PROBLEM TO WORK ON: Look below for the line containing "You are a computer-use agent. Viewport: 1278px" and the line containing "Task: Click the 새로쓰기 button under SMS phone"; repeat exactly those two lines and all lines between them, and nothing else.

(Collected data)
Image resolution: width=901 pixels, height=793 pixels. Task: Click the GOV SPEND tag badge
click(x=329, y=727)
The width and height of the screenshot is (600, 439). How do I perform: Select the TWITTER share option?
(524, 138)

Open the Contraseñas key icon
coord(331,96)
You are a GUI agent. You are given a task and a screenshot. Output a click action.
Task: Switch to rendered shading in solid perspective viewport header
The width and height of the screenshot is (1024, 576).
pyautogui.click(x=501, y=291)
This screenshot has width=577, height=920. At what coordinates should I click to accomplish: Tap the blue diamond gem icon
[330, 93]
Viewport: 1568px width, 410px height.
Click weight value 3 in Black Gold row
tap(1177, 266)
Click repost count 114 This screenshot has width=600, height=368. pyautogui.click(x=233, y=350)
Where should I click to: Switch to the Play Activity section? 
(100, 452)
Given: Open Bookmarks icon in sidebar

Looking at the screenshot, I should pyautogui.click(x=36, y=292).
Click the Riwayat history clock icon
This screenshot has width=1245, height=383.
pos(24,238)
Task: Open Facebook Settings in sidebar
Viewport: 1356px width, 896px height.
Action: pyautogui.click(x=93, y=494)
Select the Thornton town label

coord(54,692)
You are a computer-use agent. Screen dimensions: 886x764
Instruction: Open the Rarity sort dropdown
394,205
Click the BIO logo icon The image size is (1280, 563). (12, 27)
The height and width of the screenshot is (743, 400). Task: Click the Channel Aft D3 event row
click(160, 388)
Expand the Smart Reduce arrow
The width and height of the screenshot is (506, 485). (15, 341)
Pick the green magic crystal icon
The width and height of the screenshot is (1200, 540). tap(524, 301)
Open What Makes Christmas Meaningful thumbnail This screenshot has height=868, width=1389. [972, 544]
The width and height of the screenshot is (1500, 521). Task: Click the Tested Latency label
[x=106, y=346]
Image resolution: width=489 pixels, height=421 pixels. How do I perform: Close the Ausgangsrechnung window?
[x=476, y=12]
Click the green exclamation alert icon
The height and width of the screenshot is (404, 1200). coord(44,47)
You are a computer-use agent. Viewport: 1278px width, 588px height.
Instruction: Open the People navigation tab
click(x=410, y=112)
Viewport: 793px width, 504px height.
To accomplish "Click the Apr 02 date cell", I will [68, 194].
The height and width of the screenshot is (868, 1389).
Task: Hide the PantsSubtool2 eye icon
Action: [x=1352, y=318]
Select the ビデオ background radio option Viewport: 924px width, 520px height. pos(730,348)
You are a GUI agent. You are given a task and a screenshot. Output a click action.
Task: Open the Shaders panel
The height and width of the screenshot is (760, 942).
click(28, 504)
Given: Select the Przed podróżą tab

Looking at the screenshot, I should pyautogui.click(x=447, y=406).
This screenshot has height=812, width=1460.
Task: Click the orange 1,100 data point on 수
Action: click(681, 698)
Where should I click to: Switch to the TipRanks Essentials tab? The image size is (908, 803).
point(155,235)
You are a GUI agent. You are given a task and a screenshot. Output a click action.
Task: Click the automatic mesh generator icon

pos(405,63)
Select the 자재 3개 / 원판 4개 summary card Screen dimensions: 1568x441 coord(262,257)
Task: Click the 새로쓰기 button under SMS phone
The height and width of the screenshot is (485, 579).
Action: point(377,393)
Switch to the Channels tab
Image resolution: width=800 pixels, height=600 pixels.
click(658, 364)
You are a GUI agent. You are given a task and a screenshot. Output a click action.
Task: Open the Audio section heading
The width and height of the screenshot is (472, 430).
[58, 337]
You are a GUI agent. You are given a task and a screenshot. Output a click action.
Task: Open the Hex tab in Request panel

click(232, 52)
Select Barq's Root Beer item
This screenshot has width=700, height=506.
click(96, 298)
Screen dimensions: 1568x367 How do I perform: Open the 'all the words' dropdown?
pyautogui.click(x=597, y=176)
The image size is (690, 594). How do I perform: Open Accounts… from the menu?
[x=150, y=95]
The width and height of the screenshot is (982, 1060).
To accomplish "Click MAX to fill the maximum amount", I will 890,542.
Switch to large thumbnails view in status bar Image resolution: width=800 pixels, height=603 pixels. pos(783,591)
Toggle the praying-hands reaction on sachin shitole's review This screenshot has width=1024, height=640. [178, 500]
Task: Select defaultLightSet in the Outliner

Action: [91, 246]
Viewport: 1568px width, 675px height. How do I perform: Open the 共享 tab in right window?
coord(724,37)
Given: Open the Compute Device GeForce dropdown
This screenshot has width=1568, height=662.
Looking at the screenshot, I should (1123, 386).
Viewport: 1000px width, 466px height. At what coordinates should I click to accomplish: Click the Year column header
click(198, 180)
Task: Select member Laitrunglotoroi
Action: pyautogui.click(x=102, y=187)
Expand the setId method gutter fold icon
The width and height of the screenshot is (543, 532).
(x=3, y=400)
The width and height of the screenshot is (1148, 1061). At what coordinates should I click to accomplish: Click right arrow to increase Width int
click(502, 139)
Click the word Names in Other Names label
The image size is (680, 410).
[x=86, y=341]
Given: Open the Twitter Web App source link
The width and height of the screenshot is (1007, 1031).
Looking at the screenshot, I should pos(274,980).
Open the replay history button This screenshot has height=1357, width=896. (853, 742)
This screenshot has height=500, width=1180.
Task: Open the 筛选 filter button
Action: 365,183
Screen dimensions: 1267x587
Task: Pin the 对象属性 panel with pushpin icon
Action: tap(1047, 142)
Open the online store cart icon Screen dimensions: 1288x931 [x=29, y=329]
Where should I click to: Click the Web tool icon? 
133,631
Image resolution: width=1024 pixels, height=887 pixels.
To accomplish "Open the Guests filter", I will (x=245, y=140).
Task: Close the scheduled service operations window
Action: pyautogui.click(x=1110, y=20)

TASK SOLUTION:
You are a computer-use agent. Viewport: 1278px width, 588px height.
Instruction: Open the People navigation tab
click(x=410, y=112)
Viewport: 793px width, 504px height.
To accomplish "Click the Apr 02 date cell", I will [68, 194].
The height and width of the screenshot is (868, 1389).
Task: Hide the PantsSubtool2 eye icon
Action: [x=1352, y=318]
Select the ビデオ background radio option Viewport: 924px width, 520px height. pos(730,348)
You are a GUI agent. You are given a task and a screenshot. Output a click action.
Task: Open the Shaders panel
The height and width of the screenshot is (760, 942).
click(28, 504)
Given: Select the Przed podróżą tab

Looking at the screenshot, I should pyautogui.click(x=447, y=406).
This screenshot has height=812, width=1460.
Task: Click the orange 1,100 data point on 수
Action: click(681, 698)
Where should I click to: Switch to the TipRanks Essentials tab? The image size is (908, 803).
point(155,235)
You are a GUI agent. You are given a task and a screenshot. Output a click action.
Task: Click the automatic mesh generator icon

pos(405,63)
Select the 자재 3개 / 원판 4개 summary card Screen dimensions: 1568x441 coord(262,257)
Task: Click the 새로쓰기 button under SMS phone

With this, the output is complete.